ここまでの間、妙にモンスターが多かったおかげで多少なりレベルはあがっていた。今のレベルならリウファングが相手でも、そう遅れを取ることもないだろう。
(どっかの誰かが、何かやらかさない限りはな……)
「が、頑張りますっ!」
「……敵を回復するのだけはよせよ?」
「はいっ!」
アトリはハキハキと返事をする。やる気十分といった様子だ。しかし、今までことごとく、そのやる気がパニックという形で空回りしているのだ。期待は出来ない。
(……とりあえず、さっさと終わらしちまおう)
「んじゃ……いくぜ!」
リウファングはこちらと正面切って睨みつけている。地形的に先制攻撃を仕掛けられないのは百も承知。どちらからの不意打ちもない、真正面からの激突で勝負は始まった。

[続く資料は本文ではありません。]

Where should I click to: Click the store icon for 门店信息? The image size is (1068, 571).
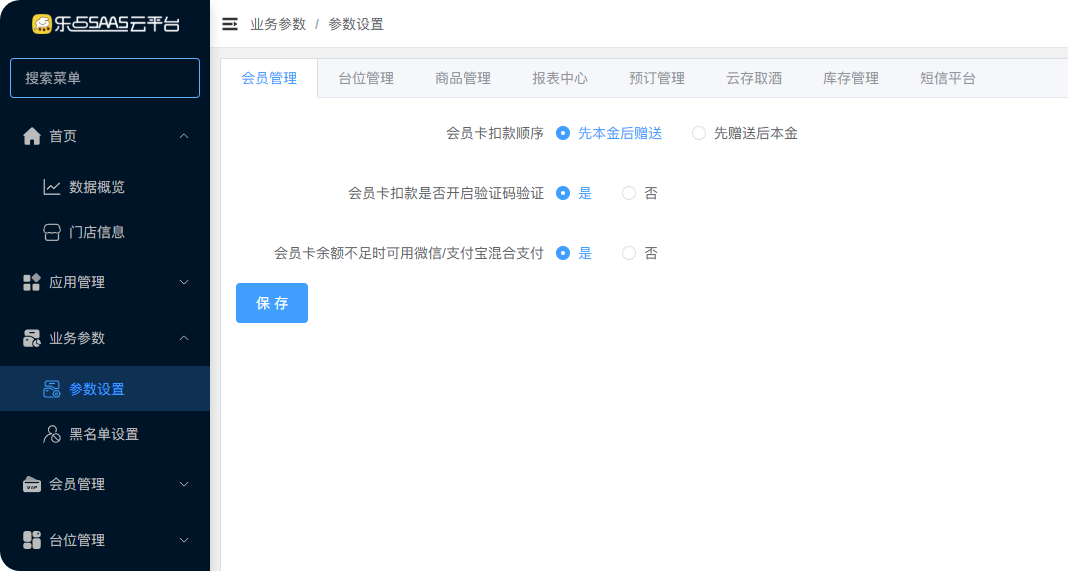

二匹は連携することもなく、単独で突っ込んできた。素早く横へ飛び退きながら、すれ違いざまに双剣で斬りつける。
元々レベルで上回っている敵だ。対処の仕様はいくらでもある。
とは言え、防御も回避も考えずに、ただ攻撃を繰り出すことに全力を注ぐリウファング。くみし易い相手ではあるが、これだけ攻撃に特化されるとノーダメージでやり過ごせる相手ではない。回避しきれず、その爪に、牙に切り裂かれる。
「“リプス!”」
アトリの回復呪紋が唱えられる。慌てた様子だったが、先程より幾分かは落ち着いていた。

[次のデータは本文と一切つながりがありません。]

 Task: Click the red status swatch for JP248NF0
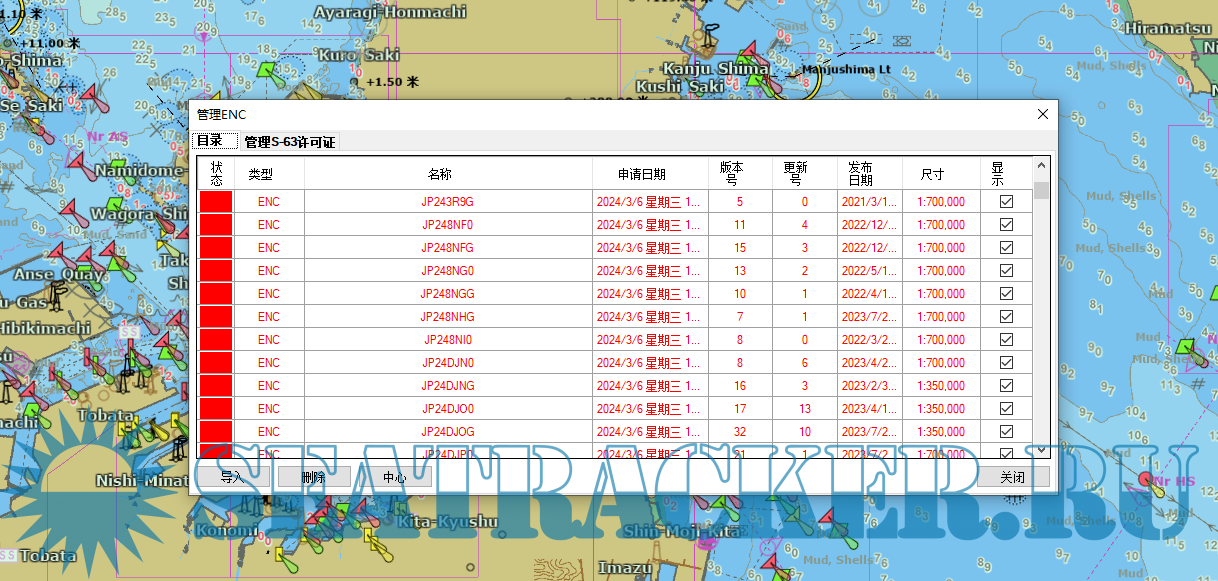coord(216,225)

リムファングは反転して追撃することなく、ハセヲを睨みつけたまま身体を震わせる。あれは――
(呪紋か!?)
リウファングの両眼に鈍い光が灯る。魔力は迸り、瞳が大きく見開かれると同時に解き放たれた。
「“アオオォォォォン!!”」
魔力は水へと姿を変え、奔流となって押し寄せてきた。水圧で切り裂かれ、叩きつけられる。

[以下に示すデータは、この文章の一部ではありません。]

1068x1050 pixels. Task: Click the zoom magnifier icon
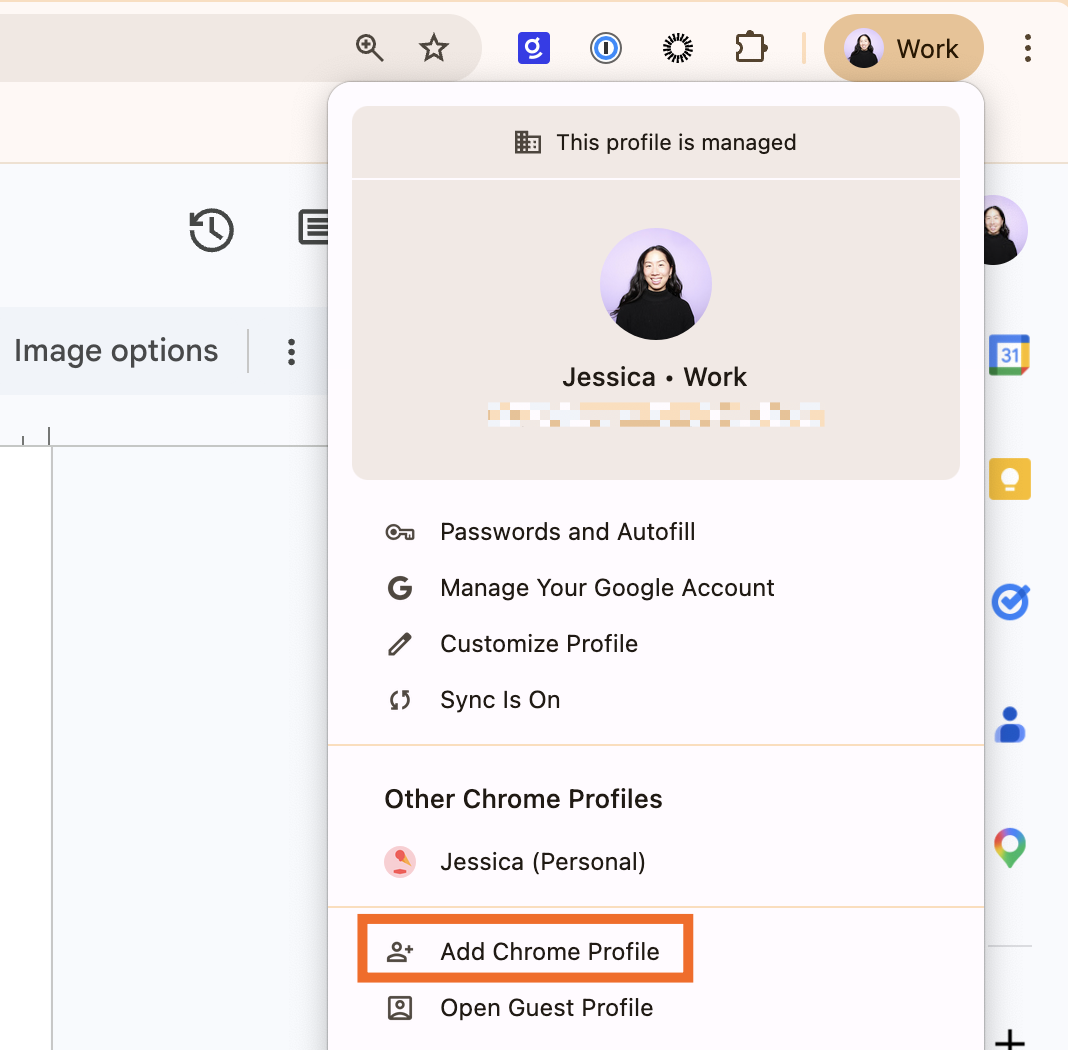pyautogui.click(x=369, y=47)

ハセヲは咄嗟に防御して耐えしのぎ、反撃に打って出た。
元々レベルで上回っている敵だ。呪紋を一発くらったぐらいではやられはしない。被弾覚悟で真正面から
突撃し、身体ごとぶち当てるようにしてリムファングを斬りつけた。
腹部と頭部に一撃ずつ双剣で斬りつけ、トドメを刺す。
(二匹目――ヴェラの方のやつは)
振り返った直後、向こうもケリがついたようだ。
これでようやく終わりだ。思わず気を抜く。
「よし、これで終わりだな。とっとと獣神殿に――」
「ハセヲ! 後ろ!!」
ヴェラの叱責が飛ぶ。
咄嗟に背後に振り向いた眼前、どこに隠れていたのか三匹目のリウファングが襲い掛かってきていた。
(や――ばい!)
完全に不意を突かれた。回避も防御も間に合わない。身構える間すら与えず、リウファングの牙が、爪が、ハセヲへと襲い掛かる――その刹那。
「や、やぁー!」
ガァン! と、フルスイングされた祝杖がリウファングを打ちのめした。
――アトリだった。
「あ、当たっちゃった……!?」
おっかなびっくりに、アトリは両手に握った祝杖を見る。それを見てハセヲは――
「――はっ、上出来じゃねえか」
笑みを浮かべ、思わぬ反撃に怯んだ敵の隙を逃さずに双剣を叩き込んでトドメを刺した。